Signal du Jour - IWM - Sharpe 2.01 Win Rate 74%
The markets are dancing - let’s play musical chair.
The markets have been buzzing with nervous energy lately, and daily reversals have become the norm. Yet the indices seem hesitant to take a definitive path. Flirting with the year’s highs with an occasional glance towards a pullback - this has been the tune on which traders have been dancing the past few weeks.
When is this going to end? Only the market’s Gods know.
At Sharpe Two, we keep trusting in the data right before our eyes, and today, it looks like a divine opportunity has emerged. As the market eagerly anticipates the final employment report of the year and the subsequent Federal Open Market Committee (FOMC) meeting, things may likely remain just as they are - shaky and groovy, but never too far from the punch bowl.
Didn’t Prince (not the glorious singer, but the infamous banker) say - you must dance until the music stops?
So dancing we are.
The context
As we near the end of an exceptional year, fund managers are actively rotating their portfolios. And while the Nasdaq has been the unchallenged 2023 Prom’s Queen, SP500 and Russell 2000 are now doing everything they can to steal the show.
The Russell 2000 (ETF symbol IWM), tracking a broader range of mid-sized US corporations, is outperforming the SPY (tracking the S&P 500) and the QQQ (ETF for the Nasdaq).
This is partly due to the remarkable 43% rise in the QQQ this year, compared to a more modest 18% for the S&P 500 and just 7.5% for the IWM. This scenario suggests a shift from the tech sector to the real economy, especially with higher interest rates impacting the profitability of technology companies.

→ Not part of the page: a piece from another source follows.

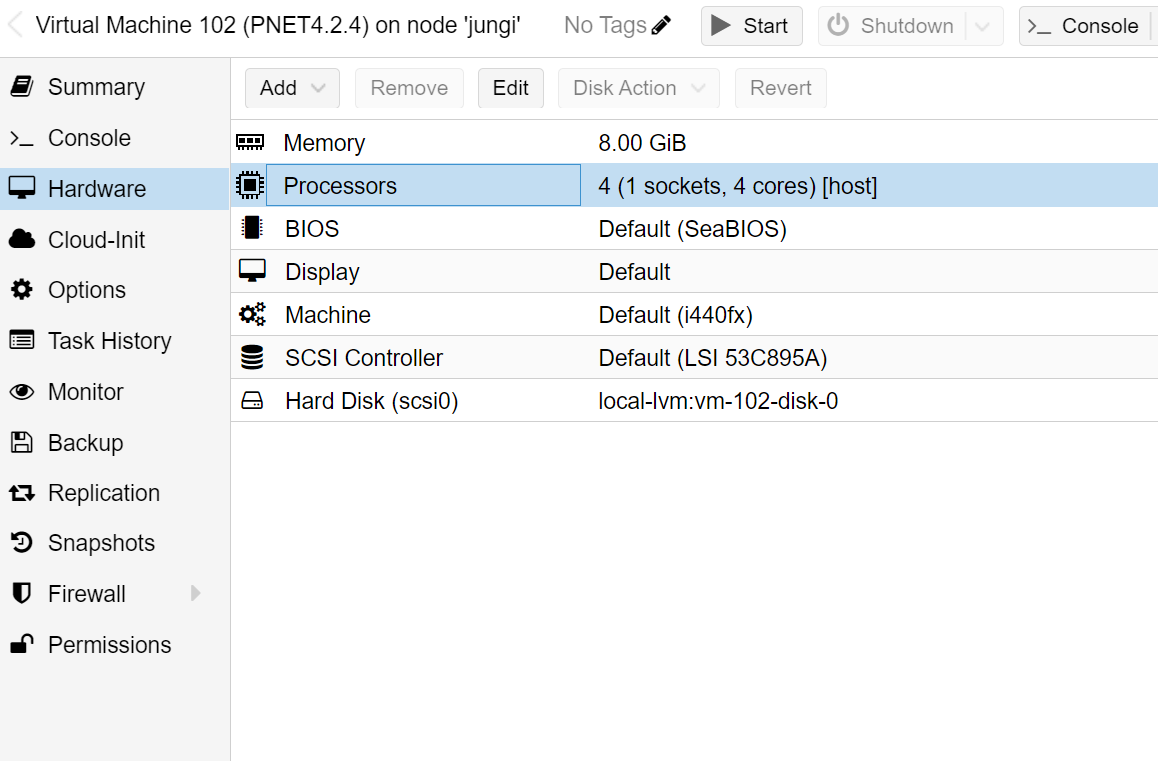Click the Display monitor icon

However, this provides just a backdrop. The whole story is that the IWM and other indices took a hit in September and October when it was all about the Fed and its rate policy. When things looked dire, and it became clear that the rate wouldn’t move before somewhere in 2024, investors swooped in, buying at a record pace. All that action sent IWM’s historical volatility to heights last seen in March amid the regional bank crisis.
Such dynamics contrast with the recent calm, though. And, despite some wild intraday swings, the major indices have been stuck in a rather uneventful, narrow range.
Given this, we focused on how the options markets reacted to these contradictions - dramatic intraday movements but no significant end-of-day changes. Indeed, we anticipate that the implied volatility in IWM is higher than the realized moves.